We are now in the fourth year of a slow but steady recovery. The economy is adding about 200,000 jobs a month, and has added 6.8 million private-sector jobs since the end of the Great Recession. The stock market is at an all-time high, and has almost doubled since Obama took office. The housing market is rebounding. It’s true that 7.5% unemployment is way too high, but it’s better than the double-digit unemployment we had in the wake of the financial meltdown, when the apocalypse really was nigh. The government has even turned a profit on the reviled Wall Street bailouts that ended the meltdown.

Yes, the economy would be doing even better if it weren’t being dragged down by the “sequester,” $85 billion worth of haphazard spending cuts resulting from Republican demands for government austerity. Those were misguided demands after a financial crisis, the kind of demands that have turned Europe into an economic basket case. But so far, at least, fears that the sequester could scuttle the U.S. recovery have proven to be overblown. Consumer confidence just hit a six-year high.

What about the fears that inspired the sequester and the rest of the austerity push, the fears that spiraling deficits would turn us into Greece? Well, the Congressional Budget Office now estimates the deficit at $642 billion, the lowest since the crisis; it’s been cut in half since Obama took office, the fastest reduction since World War 2. We’re not Greece. The bond markets certainly don’t think so; interest rates are at historic lows. And the runaway inflation that Paul Ryan and other loose-money critics keep predicting has yet to materialize; inflation is actually below the official Federal Reserve target of just 2 percent.

In fairness, while America’s short-term deficit is shrinking fast, our long-term deficit is still a concern, because soaring health care costs have threatened the future of Medicare and Medicaid. But there’s good news there, too. According to the nonpartisan Kaiser Foundation, health care spending is now growing at the slowest rate in five decades, which is why Medicare’s trustees just upgraded the program’s budget outlook. And there is strong evidence that Obamacare’s efforts to reorient the medical system to reward providers who keep their patients healthy instead of providers who perform more services are working. For example, Obamacare imposes financial penalties on hospitals with high rates of readmissions and central-line infections; predictably, hospitals have improved their performance in both areas. The health information technology revolution—launched by Obama’s 2009 stimulus—is also bending the cost curve, dragging a pen-and-paper system into digital age.

Meanwhile, U.S. combat forces are out of Iraq, and they’ll be out of Afghanistan next year.
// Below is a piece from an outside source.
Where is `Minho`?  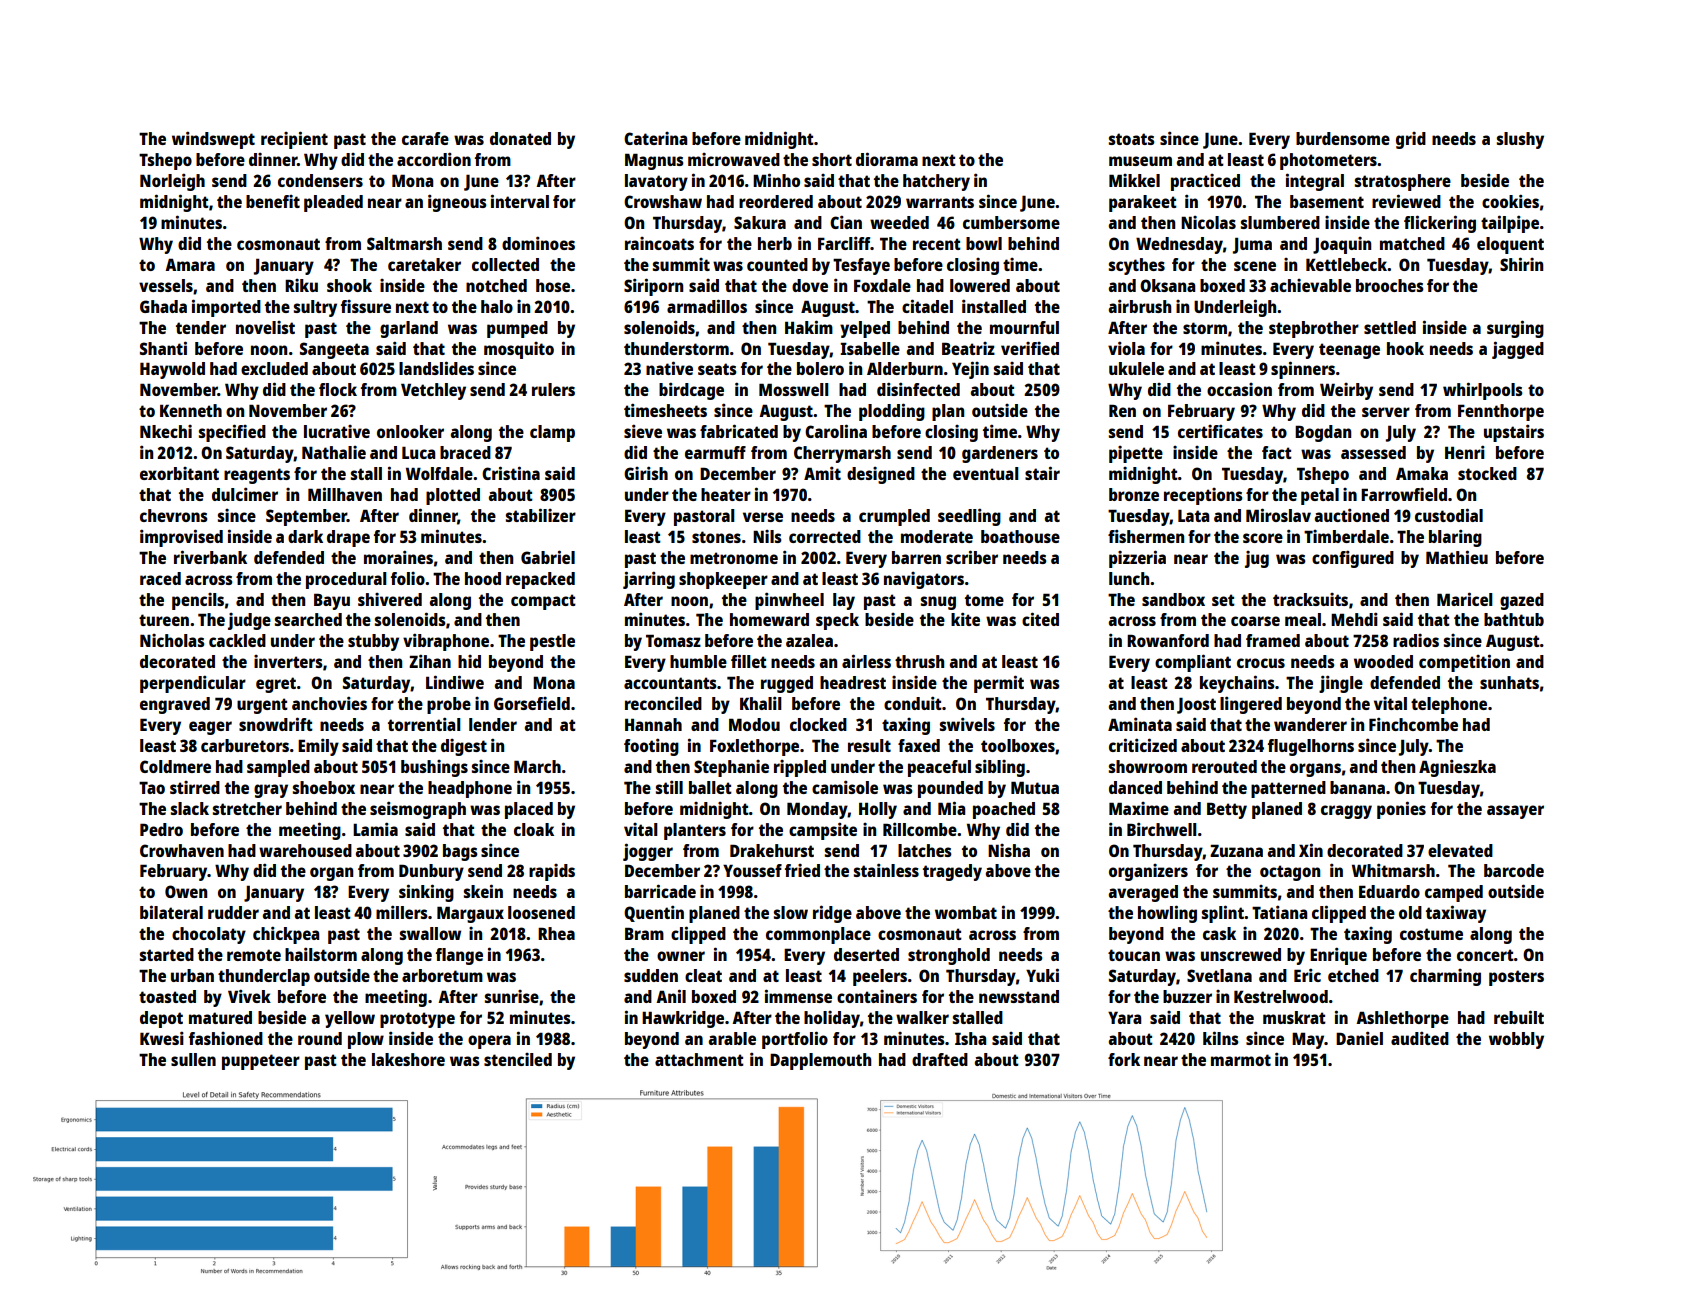 Minho is located at coordinates (776, 180).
U.S. carbon emissions are at their lowest level in two decades, and so are U.S. oil imports. By historical standards, taxes are very low and spending is very modest. General Motors and Chrysler, wards of the state four years ago, are posting their best sales numbers in years. Gays are serving openly in the military, solar installations have increased over 1,000% in four years, a cool robot is taking cool pictures of Mars, and Tesla just paid back its government loan with interest. Things are getting better, and better is better than worse.

But the headlines are all about supposed scandals—stupid IRS agents in Cincinnati, overzealous leak investigations at the Justice Department, a dopey dispute over Benghazi talking points. These are the kind of things that politicians can obsess about when there’s no crisis on the horizon; the last time the national outlook was this bright, Republicans impeached the president for sexing up an intern. It’s unfortunate, but it’s not as if the latest wannabe-scandals are distracting official Washington from any important work it might be doing. Sure, Congress ought to do something about climate change, but as long as Republicans control the House, Congress isn’t going to do anything about climate change.

I guess that qualifies as a crisis. But one of the lessons of the Obama era, along with the general advisability of DOING STUFF regardless of the political implications, is that positive change can happen in spite of a dysfunctional system. You couldn’t build a summer movie around that—”In a world where complex legislation is implemented effectively…”—but it’s still a feel-good idea, even if it seems to have limited box-office appeal.